_EXERCISE OBJECTIVE_. Filter the records down to the lines that hold the word "Image", and copy each of those lines.

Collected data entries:
────────────────

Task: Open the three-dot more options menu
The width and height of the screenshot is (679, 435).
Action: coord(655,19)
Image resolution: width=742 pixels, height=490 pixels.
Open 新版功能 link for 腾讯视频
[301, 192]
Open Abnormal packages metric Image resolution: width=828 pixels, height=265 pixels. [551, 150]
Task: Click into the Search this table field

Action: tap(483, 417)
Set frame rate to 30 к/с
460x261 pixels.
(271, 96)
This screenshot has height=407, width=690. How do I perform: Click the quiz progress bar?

────────────────

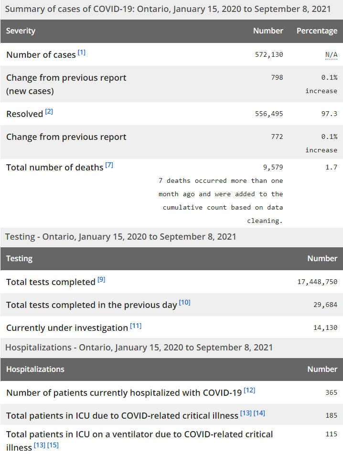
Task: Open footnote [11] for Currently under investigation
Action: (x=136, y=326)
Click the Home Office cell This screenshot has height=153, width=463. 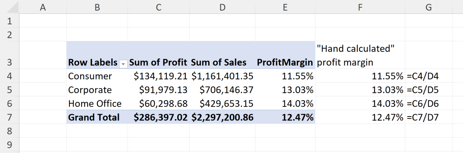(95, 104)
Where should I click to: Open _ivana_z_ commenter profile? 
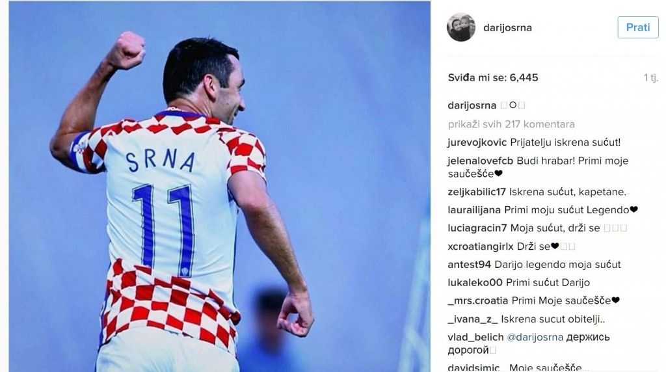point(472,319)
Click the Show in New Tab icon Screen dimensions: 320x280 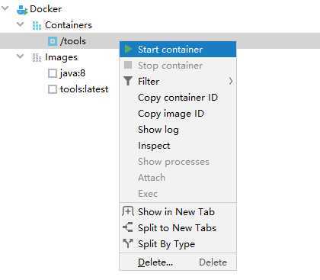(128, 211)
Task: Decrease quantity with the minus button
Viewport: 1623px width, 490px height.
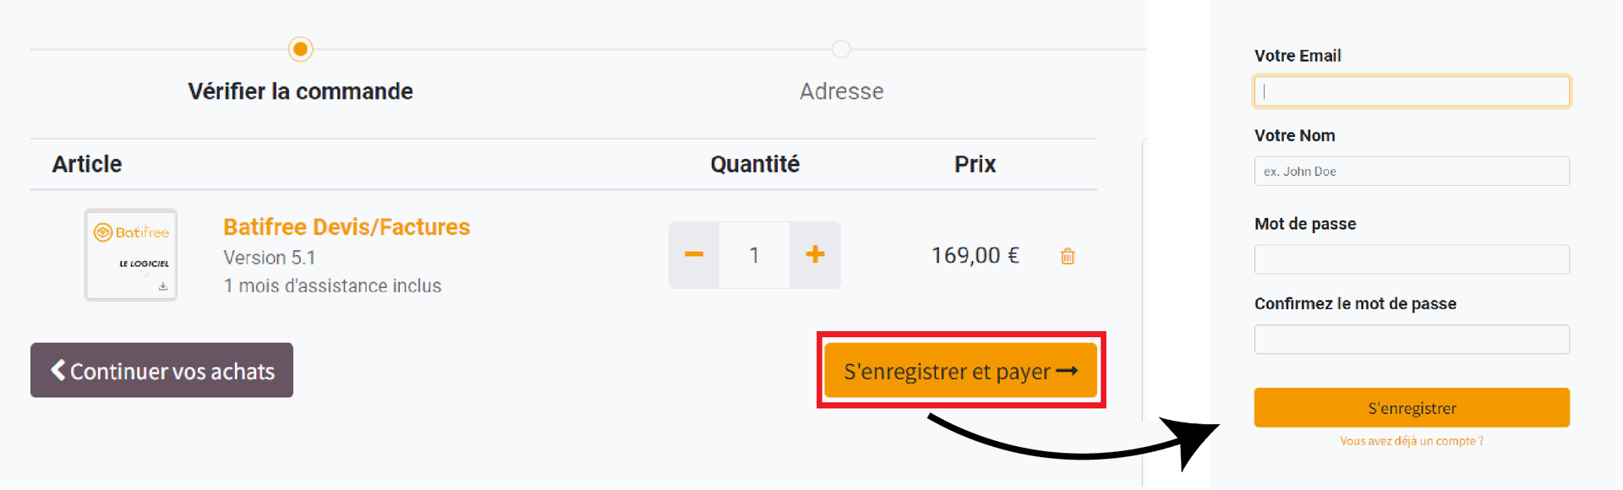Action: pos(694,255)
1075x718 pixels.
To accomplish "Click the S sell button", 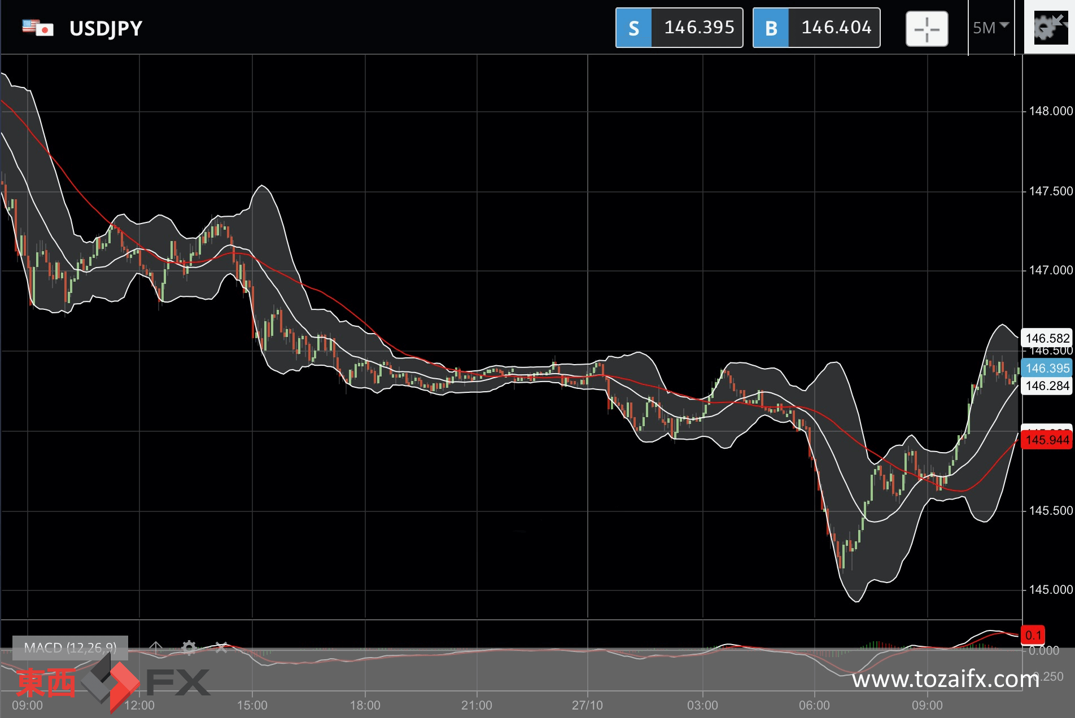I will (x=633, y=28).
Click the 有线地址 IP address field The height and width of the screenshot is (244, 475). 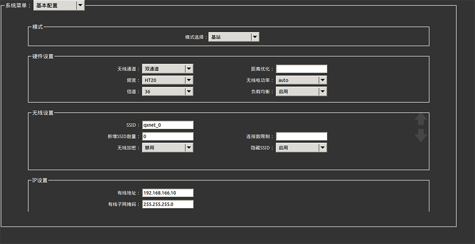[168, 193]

────────────────

_RESULT FOR THIS EXERCISE_.
Image resolution: width=742 pixels, height=490 pixels.
Open Abnormal packages metric Image resolution: width=828 pixels, height=265 pixels. [551, 150]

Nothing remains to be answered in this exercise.